(Records from a collection)
________________________

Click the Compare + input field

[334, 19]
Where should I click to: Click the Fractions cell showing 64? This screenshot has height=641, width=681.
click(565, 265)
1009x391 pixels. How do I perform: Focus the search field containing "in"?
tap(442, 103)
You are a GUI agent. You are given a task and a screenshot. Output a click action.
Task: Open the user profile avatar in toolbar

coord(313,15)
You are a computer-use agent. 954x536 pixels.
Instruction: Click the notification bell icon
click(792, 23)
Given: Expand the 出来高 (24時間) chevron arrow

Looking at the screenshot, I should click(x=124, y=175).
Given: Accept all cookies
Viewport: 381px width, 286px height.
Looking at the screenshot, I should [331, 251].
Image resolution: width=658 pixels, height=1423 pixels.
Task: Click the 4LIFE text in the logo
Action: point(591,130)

________________________

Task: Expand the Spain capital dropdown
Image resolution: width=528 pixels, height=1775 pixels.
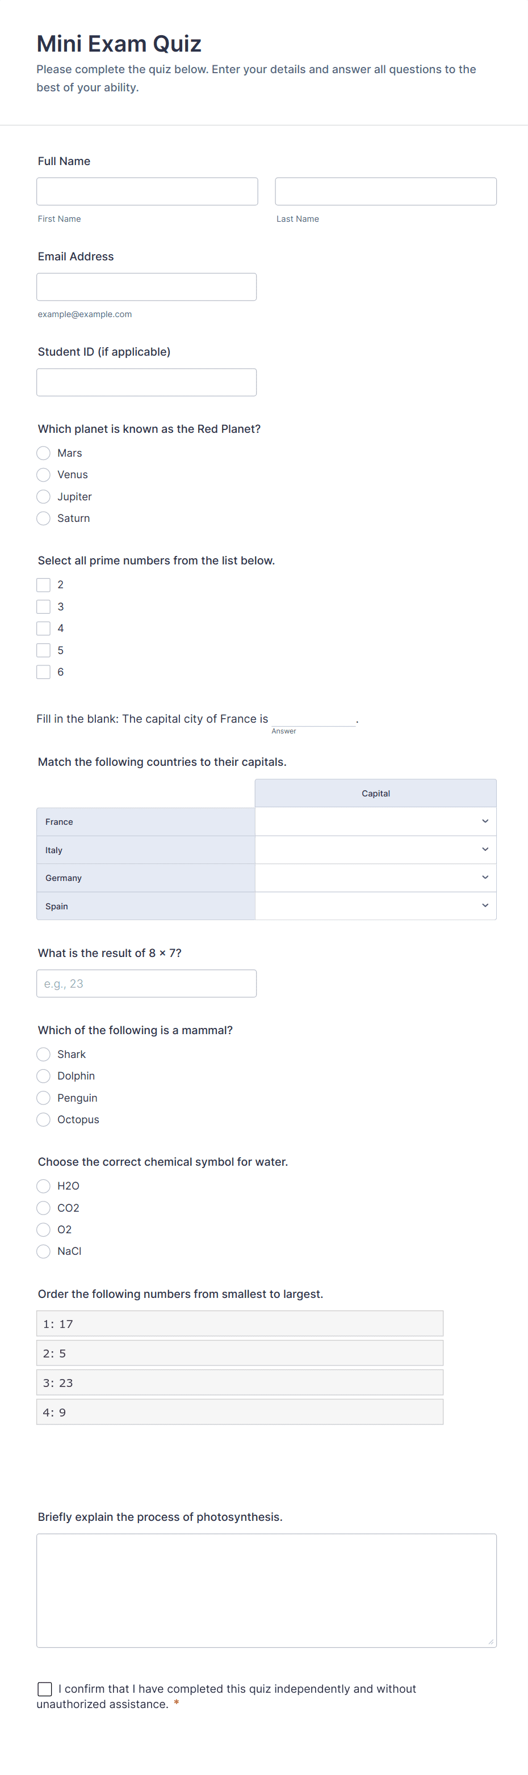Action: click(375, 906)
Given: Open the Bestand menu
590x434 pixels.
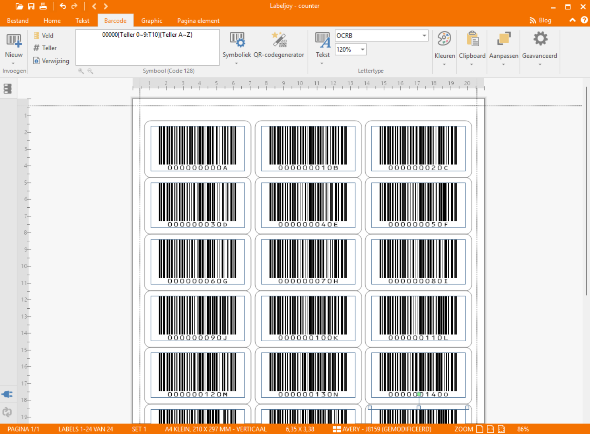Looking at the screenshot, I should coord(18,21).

________________________

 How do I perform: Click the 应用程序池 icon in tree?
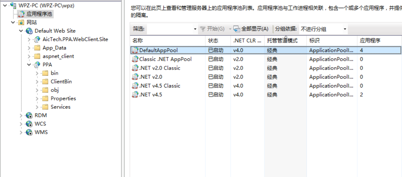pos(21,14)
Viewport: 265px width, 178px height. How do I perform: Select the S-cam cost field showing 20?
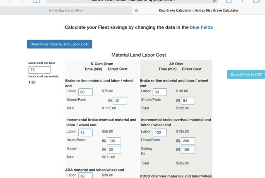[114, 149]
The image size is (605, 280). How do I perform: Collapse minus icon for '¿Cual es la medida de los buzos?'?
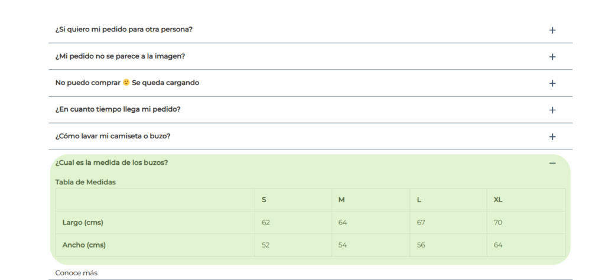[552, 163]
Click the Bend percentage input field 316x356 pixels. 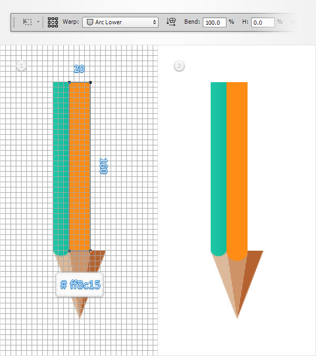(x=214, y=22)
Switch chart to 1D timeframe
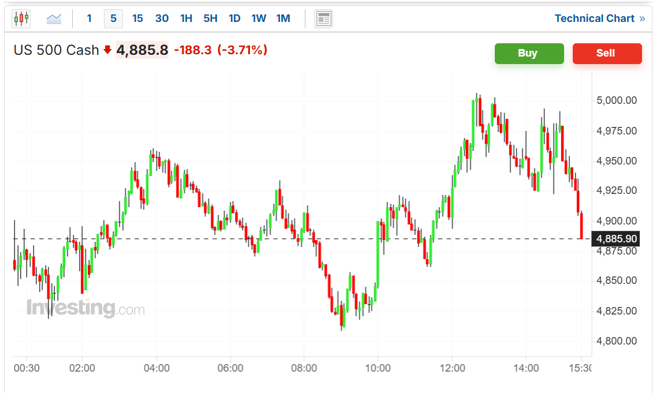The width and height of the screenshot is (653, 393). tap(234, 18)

________________________

* WORK ORDER *
The string "agent" may appear in the lines of the records above. State how many lines contain it, with no other words.

* ANSWER BOX *
2